This article is part of our special report Davos 2018 debates ‘shared future in a fractured world’.
The global economy is growing faster than expected, fuelling CEO optimism as they arrive this week at the World Economic Forum (WEF) in Davos, Switzerland.
But the International Monetary Fund (IMF) has warned that the next crisis will hit sooner and harder that we thought.
“In seed time learn, in harvest teach, in winter enjoy,” said IMF Managing Director Christine Lagarde, issuing a warning by quoting British poet William Blake to describe the state of mind of businessmen and politicians in the world.
The global economy continues to beat previous forecasts. The Fund revised upward by 0.2% the growth expected for this year and next. In Europe, the IMF increased further its outlook by 0.3% in 2018 (2.2%) and in 2019 (2%).
But “complacency is one of the risks we should go against”, Lagarde told reporters in Davos hours before the official opening of the WEF.
The economy is growing but not because countries have lifted their growth potential via investment in human capital or technology. Instead, reforms have been elusive and growth has benefited just the few that are on top of the pile.
“We are not satisfied,” Lagarde insisted, because “too many people have been left out of the acceleration of growth”.
Against the backdrop of fragile growth and outstanding challenges, including a high level of debt, the Fund’s chief economist, Maurice Obstfeld, stressed that “the next recession will come sooner and will be harder to fight”.
He warned political leaders that the economic momentum is due to factors that are “unlikely to last for long”, including the monetary stimulus and supportive fiscal stance.
For that reason, he urged countries to adopt measures aimed at improving the resilience of their societies in the fast-changing digital revolution and to improve the inclusiveness of their societies.
Obstfeld welcomed that an important number of European countries have implemented “important” structural reforms since the 2007/8 crisis, including Spain and Italy, while French President Emmanuel Macron promised “quite ambitious measures”.
Looking at the eurozone reform, he said that the completion of the banking union, with an European Deposit Insurance Scheme would represent a step forward, as it would be also the case of completing the economic and monetary union with a fiscal capacity.
Growing inequality and persistent uncertainty and instability on the planet will be overarching concerns at this year’s forum.
The incapability of traditional parties to better distribute economic gains led to the rise of anti-establishment parties and populist forces across the world.

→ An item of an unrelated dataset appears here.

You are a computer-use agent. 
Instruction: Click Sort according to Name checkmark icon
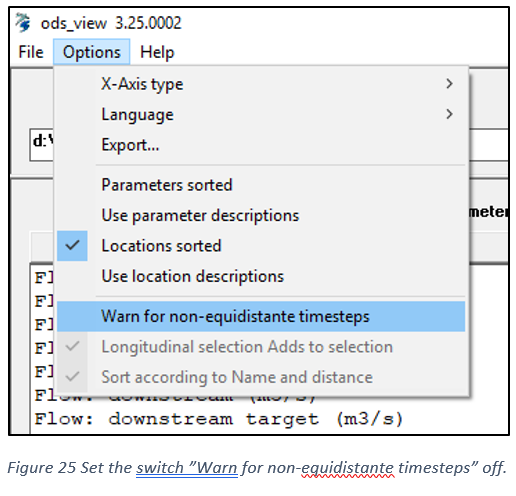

Donald Trump won the elections in the US appealing to those ‘left behind’ by globalisation.
But “a turn to more nationalistic or authoritarian governance models, however, could result in stalled economic reforms at home and a withdrawal from cross-border economic integration,” warned the IMF days before Trump’s arrival to Davos.
It is unclear even for business leaders how the buoyant economic situation has helped their societies.
Not benefiting all
According to a global survey presented on Monday by consultancy firm PwC in Davos, 46% of CEOs of around 1,300 companies consulted believe that the world is registering a concentrated economic growth benefiting only a few people, while 48% described the economic growth as widespread.
The global president of PwC, Bob Moritz, told reporters that, regardless of what side they are on, CEOs are starting to become aware of the problem and “they are ready to take action”.
But despite persistent inequality and social unrest, the sense of urgency to act decreases as the world economy, in particular advanced economies, continues to improve gross domestic product (GDP) outlooks for the upcoming years.
A total of 57% of company presidents interviewed were confident about the global economy for this year, 28 points more than in 2017.
The failure of GDP
For that reason, the WEF recommended on Monday to start looking at the economy in a different manner, to include indicators to measure not only what economies generate, but also the distribution of wealth and income, life expectancy, productivity, debt levels or unemployment levels.
“Decades of prioritising economic growth over social equity has led to historically high levels of wealth and income inequality and caused governments to miss out on a virtuous circle in which growth is strengthened by being shared more widely and generated without unduly straining the environment or burdening future generations,” according to Forum experts.
In a report published on Monday, the WEF blamed economists and policy makers for their “excessive reliance” on GDP.
CEOs surveyed by PwC agreed that financial indicators are not enough to create a true picture of the economic situation.
Financial indicators “cannot be the only measure of success in a globalised economy. Other, broader measures, reflecting target outcomes in societal terms, must also be considered,” said Moritz.
Obstfeld admitted that economists have struggled to measure wealth distribution. But he argued that GDP should remain as an “anchor”, completed by other indicators to reflect societal aspects or the environmental costs of productions.
“It is not possible to produce one single number to summarise people’s happiness,” he said.